Copy each line of the records below that has "Collapse" in it.

- _Stored records_
• • •

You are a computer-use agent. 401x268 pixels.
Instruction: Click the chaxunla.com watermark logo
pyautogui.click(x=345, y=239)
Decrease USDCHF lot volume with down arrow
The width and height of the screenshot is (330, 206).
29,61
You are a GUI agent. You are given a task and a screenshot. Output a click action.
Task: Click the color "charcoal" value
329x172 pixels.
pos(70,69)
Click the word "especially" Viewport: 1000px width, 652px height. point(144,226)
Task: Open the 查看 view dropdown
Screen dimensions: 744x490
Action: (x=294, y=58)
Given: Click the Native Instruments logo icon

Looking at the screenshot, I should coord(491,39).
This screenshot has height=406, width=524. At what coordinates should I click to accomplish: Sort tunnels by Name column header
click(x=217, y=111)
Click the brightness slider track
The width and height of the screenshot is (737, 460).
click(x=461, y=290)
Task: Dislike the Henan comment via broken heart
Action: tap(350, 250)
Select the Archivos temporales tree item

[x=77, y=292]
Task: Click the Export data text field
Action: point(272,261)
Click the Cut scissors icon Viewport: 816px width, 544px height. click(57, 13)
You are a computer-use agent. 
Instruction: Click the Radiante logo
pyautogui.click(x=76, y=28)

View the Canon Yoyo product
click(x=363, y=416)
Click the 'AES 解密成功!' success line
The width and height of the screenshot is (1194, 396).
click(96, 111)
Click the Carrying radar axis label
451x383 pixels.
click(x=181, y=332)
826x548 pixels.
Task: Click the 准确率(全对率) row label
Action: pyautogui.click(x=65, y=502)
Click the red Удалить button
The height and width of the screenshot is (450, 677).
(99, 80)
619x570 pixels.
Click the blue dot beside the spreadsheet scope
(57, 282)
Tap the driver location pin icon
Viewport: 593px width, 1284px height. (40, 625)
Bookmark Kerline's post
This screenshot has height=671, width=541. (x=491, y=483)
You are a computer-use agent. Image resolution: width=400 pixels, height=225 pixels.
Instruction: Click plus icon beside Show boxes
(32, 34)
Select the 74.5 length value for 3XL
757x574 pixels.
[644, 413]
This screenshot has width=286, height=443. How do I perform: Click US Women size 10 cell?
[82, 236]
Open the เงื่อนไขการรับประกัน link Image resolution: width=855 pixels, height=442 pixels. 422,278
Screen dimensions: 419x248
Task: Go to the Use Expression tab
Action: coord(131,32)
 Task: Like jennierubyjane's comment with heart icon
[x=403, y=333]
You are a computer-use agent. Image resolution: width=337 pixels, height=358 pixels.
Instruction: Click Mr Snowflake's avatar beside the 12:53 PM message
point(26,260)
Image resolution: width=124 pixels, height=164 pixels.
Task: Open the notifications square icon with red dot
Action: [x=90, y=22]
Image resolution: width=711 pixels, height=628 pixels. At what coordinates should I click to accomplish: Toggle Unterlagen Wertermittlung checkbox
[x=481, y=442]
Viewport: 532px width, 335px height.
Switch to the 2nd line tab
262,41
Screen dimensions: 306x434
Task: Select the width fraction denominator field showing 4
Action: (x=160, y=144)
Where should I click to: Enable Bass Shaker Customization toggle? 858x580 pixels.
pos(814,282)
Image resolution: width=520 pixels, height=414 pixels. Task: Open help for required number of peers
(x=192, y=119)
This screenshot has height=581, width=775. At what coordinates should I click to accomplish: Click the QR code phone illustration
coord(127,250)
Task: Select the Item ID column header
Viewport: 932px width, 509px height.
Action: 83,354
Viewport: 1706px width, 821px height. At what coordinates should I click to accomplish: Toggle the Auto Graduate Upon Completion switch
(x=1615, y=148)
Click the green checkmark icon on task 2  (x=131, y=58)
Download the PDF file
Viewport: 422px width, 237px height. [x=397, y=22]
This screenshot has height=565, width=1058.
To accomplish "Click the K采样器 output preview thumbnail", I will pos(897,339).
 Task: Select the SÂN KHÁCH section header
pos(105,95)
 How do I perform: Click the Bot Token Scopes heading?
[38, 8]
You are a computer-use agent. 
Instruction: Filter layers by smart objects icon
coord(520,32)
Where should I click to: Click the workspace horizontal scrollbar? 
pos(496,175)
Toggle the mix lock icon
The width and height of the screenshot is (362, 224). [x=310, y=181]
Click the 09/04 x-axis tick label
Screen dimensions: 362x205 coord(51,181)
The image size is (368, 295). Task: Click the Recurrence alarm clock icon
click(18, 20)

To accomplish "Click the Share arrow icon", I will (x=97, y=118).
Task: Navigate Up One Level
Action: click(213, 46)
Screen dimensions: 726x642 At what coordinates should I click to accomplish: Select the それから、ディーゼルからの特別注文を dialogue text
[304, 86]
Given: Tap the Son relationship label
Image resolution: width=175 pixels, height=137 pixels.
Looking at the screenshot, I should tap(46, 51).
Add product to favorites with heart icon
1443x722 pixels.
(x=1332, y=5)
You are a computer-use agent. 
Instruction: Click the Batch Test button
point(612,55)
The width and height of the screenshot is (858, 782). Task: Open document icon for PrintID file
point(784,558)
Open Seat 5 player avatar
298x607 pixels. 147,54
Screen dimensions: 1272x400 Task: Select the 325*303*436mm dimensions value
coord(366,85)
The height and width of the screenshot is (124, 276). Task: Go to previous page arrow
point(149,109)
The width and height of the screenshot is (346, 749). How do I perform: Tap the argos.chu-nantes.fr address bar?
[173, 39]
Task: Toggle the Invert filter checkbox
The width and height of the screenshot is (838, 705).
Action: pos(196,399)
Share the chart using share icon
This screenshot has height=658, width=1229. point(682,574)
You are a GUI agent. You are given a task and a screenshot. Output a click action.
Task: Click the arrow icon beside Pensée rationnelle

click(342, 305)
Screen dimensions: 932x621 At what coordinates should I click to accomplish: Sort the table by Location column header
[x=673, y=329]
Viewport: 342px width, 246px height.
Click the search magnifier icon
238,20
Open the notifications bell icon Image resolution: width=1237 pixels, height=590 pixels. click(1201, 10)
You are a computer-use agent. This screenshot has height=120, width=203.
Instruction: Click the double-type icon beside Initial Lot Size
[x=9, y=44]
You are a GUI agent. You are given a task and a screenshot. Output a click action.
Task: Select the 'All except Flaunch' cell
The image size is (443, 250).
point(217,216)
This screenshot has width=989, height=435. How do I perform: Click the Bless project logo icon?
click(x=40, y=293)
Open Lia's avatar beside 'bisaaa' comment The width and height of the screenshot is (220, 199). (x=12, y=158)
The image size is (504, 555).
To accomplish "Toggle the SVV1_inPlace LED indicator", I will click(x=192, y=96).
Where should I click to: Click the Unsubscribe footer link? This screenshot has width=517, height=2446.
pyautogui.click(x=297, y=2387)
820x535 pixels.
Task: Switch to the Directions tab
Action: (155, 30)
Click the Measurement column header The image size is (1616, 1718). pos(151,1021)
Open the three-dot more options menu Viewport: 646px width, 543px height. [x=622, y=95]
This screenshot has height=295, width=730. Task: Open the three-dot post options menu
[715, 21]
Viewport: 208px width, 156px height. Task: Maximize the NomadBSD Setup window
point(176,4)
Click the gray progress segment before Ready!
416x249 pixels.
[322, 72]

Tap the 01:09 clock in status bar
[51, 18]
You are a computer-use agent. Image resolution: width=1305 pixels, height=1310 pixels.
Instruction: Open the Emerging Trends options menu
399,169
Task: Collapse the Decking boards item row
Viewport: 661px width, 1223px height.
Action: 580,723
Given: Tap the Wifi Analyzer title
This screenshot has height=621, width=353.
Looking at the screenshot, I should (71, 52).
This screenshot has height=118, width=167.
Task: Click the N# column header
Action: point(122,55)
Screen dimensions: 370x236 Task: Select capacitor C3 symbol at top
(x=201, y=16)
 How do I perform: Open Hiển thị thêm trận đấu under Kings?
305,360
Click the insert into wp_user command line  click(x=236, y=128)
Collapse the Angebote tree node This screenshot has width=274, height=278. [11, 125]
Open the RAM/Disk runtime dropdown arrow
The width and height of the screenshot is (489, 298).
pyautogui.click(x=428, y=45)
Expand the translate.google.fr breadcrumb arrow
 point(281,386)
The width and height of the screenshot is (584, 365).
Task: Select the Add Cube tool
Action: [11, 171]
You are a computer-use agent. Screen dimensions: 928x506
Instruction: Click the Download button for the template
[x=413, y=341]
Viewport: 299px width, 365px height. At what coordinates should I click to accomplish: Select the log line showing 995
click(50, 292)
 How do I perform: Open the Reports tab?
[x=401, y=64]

• • •

- _Output for this task_
Task: Collapse the Decking boards item row
Collapse the Angebote tree node This screenshot has width=274, height=278. [11, 125]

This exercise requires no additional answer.